MC USA council offers words of caution about LGBTQ-affirming resolution

Jon Carlson, Mennonite Church USA moderator-elect, participates in the Oct. 15-17 Constituency Leaders Council meeting. — Mennonite Church USA Jon Carlson, Mennonite Church USA moderator-elect, participates in the Oct. 15-17 Constituency Leaders Council meeting. — Mennonite Church USA

The Mennonite Church USA Constituency Leaders Council, meeting virtually Oct. 15-16, advised the Executive Board on how to equip and care for the church as delegates prepare to discern an LGBTQ-affirming resolution next spring.

At a special assembly May 27-30 in Kansas City, Mo., delegates will decide whether to vote on “A Resolution for Repentance and Transformation” and, if they affirm this, to vote on the resolution itself.
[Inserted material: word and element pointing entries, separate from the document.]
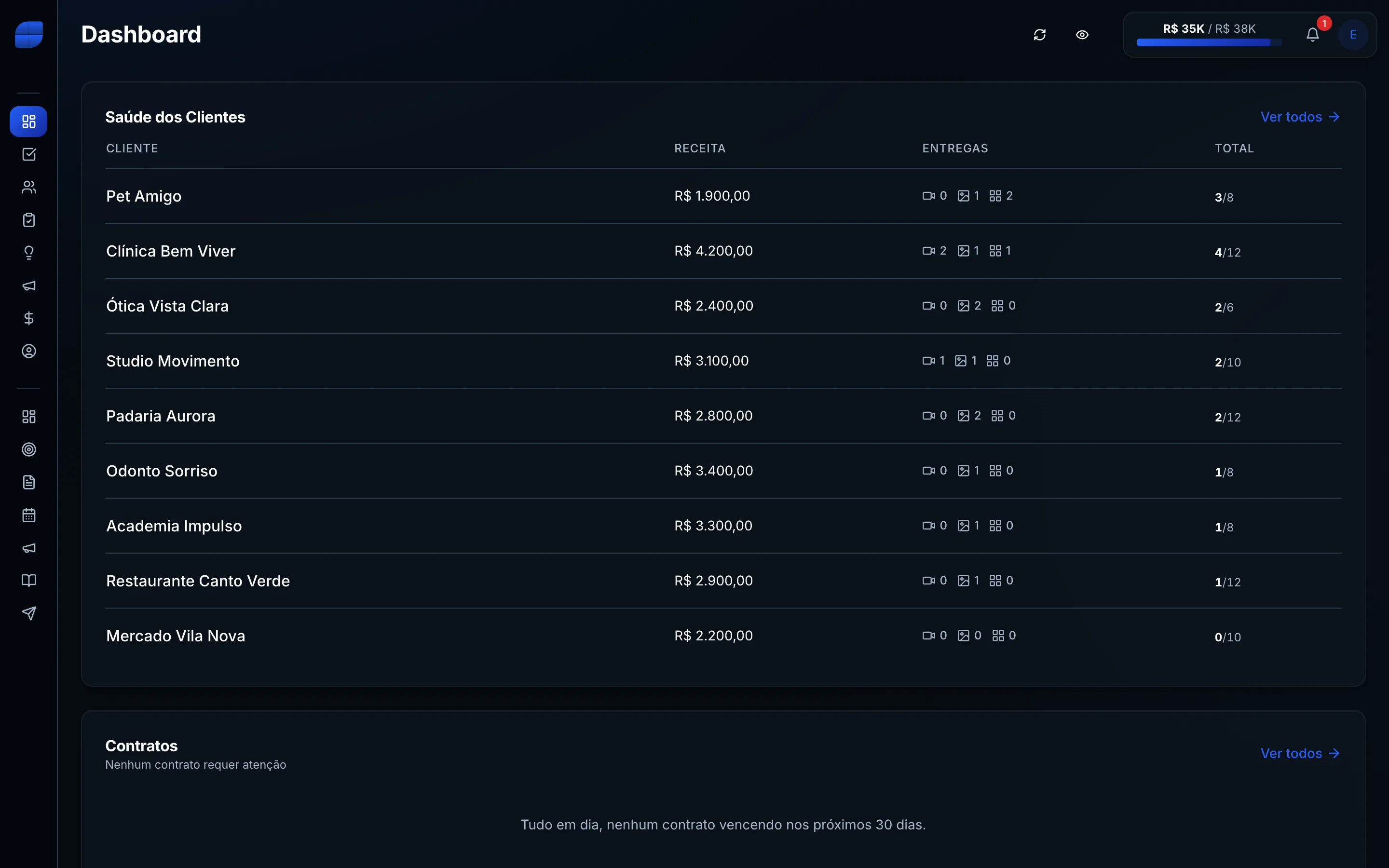Open the Clínica Bem Viver row
This screenshot has width=1389, height=868.
pyautogui.click(x=723, y=251)
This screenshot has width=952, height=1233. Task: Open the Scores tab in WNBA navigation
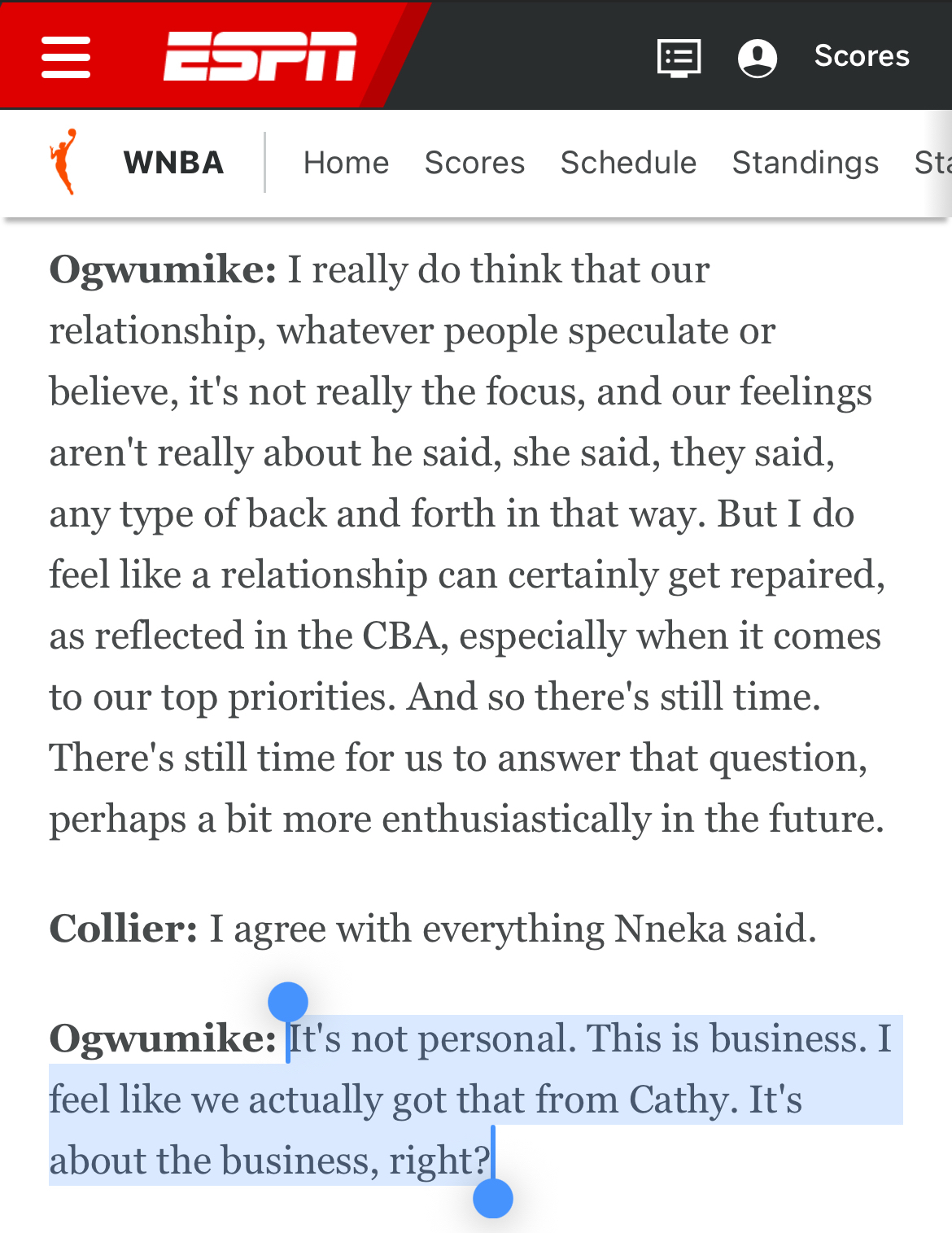[x=474, y=163]

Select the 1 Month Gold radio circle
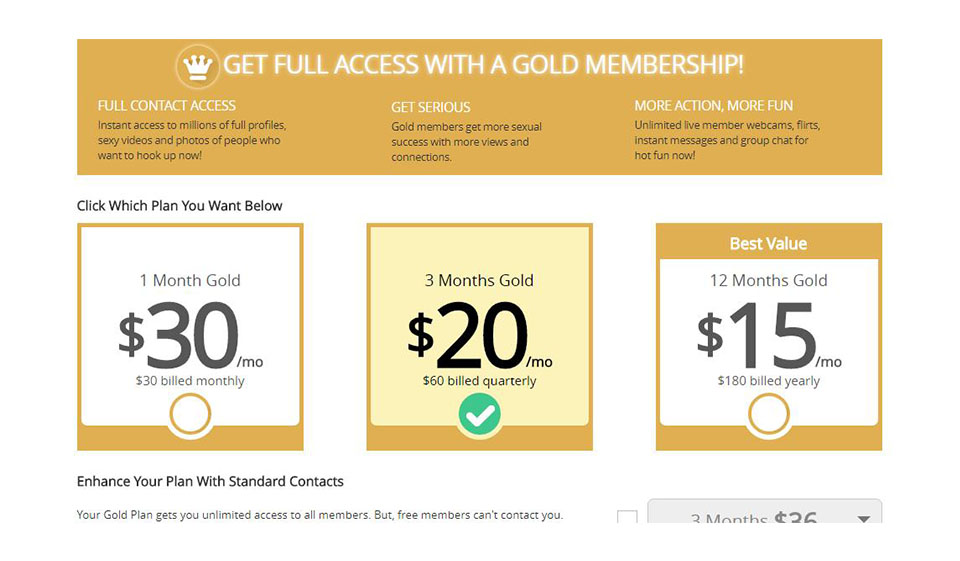point(190,414)
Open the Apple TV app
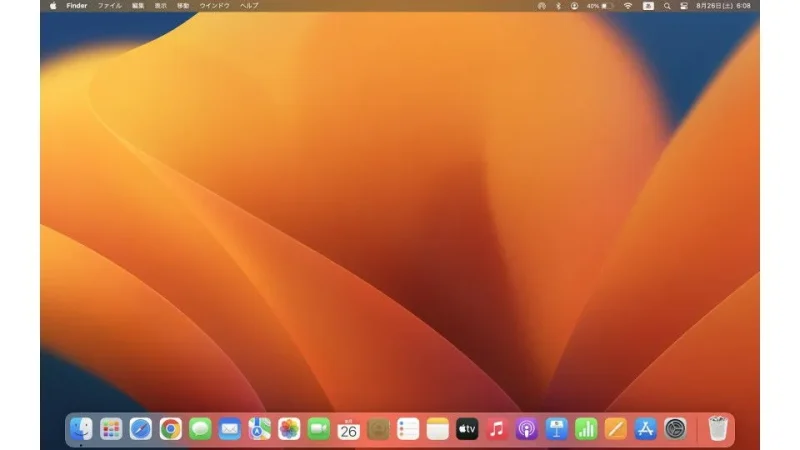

The resolution, written by Inclusive Mennonite Pastors — a group that practices full inclusion of LGBTQ people in congregations — calls for the denomination to confess past harm and adopt inclusive policies such as “provid[ing] support and resources for LGBTQIA leaders in the church.”

In September, the Executive Board ended an impasse in the resolution process by voting to allow the delegate body to decide whether to act on the resolution.

Executive director Glen Guyton said the Executive Board’s action was not an endorsement of the resolution but an expression of “commitment to allowing delegates to discern key issues.”

Prior to the board’s decision, the agenda for the special delegate session featured a narrower question: whether to repeal the Membership Guidelines, a 20-year-old document that prohibits pastors from officiating same-sex marriage ceremonies.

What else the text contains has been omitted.